Margarida Belém deixa, por isso, «uma palavra de profundo reconhecimento e gratidão a todos os bombeiros, forças de segurança, equipas de emergência, trabalhadores municipais e demais operacionais e agentes de proteção civil que estão a combater este incêndio».
«A sua coragem, dedicação e espírito de missão são fundamentais neste momento particularmente difícil para Arouca», realça.
No referido gimnodesportivo foram instaladas 50 camas de campanha e reativados os balneários. As refeições principais continuarão a ser servidas no quartel dos Bombeiros Voluntários de Arouca, que, ao longo do dia, também já recebeu da população «vários donativos» de bens alimentares.

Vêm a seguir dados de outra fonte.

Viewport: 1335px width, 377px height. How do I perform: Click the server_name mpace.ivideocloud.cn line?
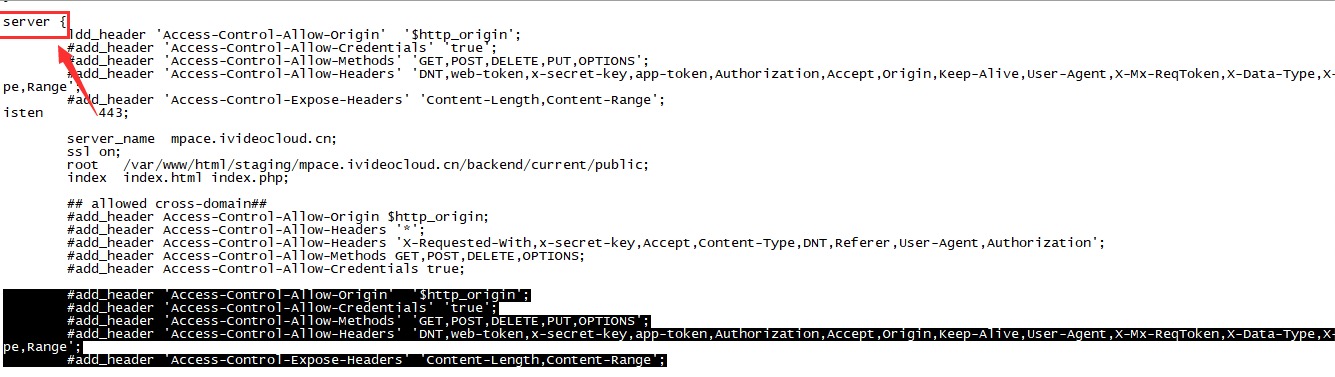click(202, 138)
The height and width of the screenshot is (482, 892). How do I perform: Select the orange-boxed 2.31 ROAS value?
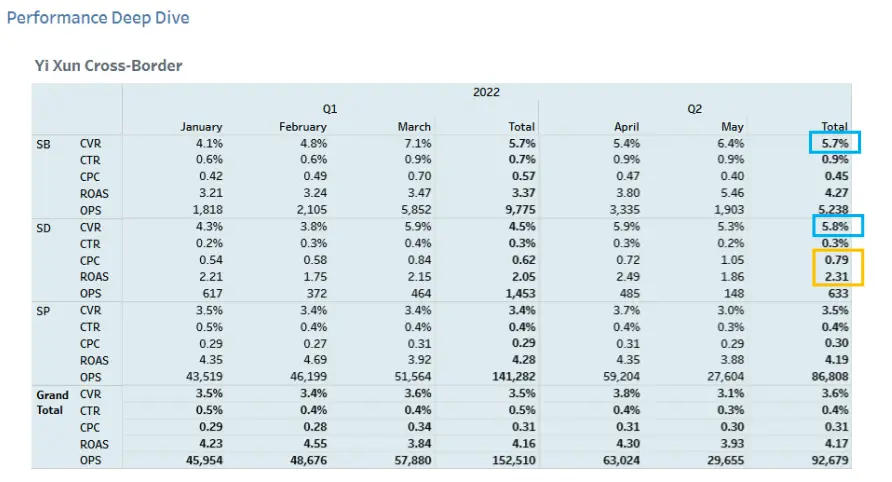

Quanto às operações concretas de combate ao incêndio, o comandante da corporação local, Sérgio Azevedo, antecipa que deverão prolongar-se até quarta-feira, porque «o fogo já atravessou o rio Paivô» e segue agora até Covelo de Paivó, Cabreiros e Tebilhão, podendo «alastrar a São Pedro do Sul», concelho vizinho no distrito de Viseu.
Às 20:30 desta terça-feira, o incêndio de Bouceguedim passara de três para quatro frentes ativas, continuando a impor especial vigilância nessa aldeia e também nas de Cando, Rio de Frades e Pedrógão, assim como nas de Cabreiros e de Covelo de Paivó, das quais o fogo se aproximou durante a tarde.
À mesma hora, o site da Autoridade Nacional da Proteção Civil indicava que nas operações de combate ao fogo de Arouca estavam envolvidos 452 operacionais, apoiados por 149 veículos e dois meios aéreos.
Os trabalhos obrigaram ao corte da circulação viária na Estrada Municipal entre Ponte de Telhe e Rio de Frades, e na chamada Estrada dos Militares, que liga Moldes a Cabreiros, em direção a São Pedro do Sul.